Nothing, and for that, I’m thankful, but I do worry. I worry about how the entire T.A. family, all our partners, everyone we work with—how we can engage as many New Yorkers as possible. I ask myself, ‘How can we engage them in an effort to embrace all the new ideas that are coming to the city and keep the demand for those ideas strong?’ Like I said before, this can’t be the golden age, it needs to be the start of something much, much bigger.

Will bike share play a part in that?
Of course. Public bike share is going to change the game, but like all the other improvements, after a few months, it’s going to feel like it was always a part of the city. People are going to wonder how we ever lived here without it. It’s going to be like the MetroCard. Thinking back to a pre-MetroCard life, I’m always amazed that we got along so well without it. That’s what will happen with bike share.

Are you going to sign up on the first day?
I would sign up before that if they’d let me.

What’s next? What’s after bike share?
Real bus rapid transit in the Bronx, Queens, Brooklyn and Staten Island that reflects new commuting patterns; a five-borough bike share system, along with a citywide network of protected lanes; a goal for zero pedestrian and cyclist fatalities and a 20 mph citywide speed limit that is dialed up or down depending on road conditions. Those are next on the list, and I think they’re going to happen very soon.

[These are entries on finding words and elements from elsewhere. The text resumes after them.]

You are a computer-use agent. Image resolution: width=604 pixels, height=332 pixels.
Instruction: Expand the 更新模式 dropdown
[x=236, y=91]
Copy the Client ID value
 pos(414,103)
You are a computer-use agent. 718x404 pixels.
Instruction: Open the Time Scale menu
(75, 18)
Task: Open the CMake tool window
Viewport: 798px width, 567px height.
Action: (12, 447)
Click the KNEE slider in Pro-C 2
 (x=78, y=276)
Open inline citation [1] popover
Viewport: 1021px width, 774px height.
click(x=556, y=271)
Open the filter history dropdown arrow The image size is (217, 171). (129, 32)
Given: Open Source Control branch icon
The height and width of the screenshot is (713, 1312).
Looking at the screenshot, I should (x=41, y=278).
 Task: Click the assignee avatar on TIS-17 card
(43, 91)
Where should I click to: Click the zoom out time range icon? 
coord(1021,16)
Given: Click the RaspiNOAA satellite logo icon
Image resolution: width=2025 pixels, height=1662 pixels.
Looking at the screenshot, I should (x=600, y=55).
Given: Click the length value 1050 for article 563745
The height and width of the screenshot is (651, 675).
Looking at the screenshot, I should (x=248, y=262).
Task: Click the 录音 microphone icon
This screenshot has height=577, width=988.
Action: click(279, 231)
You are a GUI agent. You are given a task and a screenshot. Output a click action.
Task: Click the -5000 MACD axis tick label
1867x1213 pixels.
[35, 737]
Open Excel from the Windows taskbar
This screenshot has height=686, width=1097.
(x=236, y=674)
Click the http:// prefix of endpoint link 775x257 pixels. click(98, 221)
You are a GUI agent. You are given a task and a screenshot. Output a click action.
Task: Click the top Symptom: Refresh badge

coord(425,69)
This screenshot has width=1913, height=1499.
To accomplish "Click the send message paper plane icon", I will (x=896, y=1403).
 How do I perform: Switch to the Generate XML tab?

After all the years and all the campaigns, is there one you look back on with the most fondness?
I don’t know. If I had to pick one, it’d probably be making it safe to bike to and from the Manhattan Bridge; that’s close to my heart. But more, I’m a means person. The ends aren’t where my pride is. My pride is helping T.A. grow and figuring out how to make our organization function as a great place for people to work and an effective organization that makes change. I think that’s going well. We’re at the top of the heap, and I’m very, very proud of that. We come up with good results, but we get them because we’re a good place to work, and we’re a place that listens and learns all the time.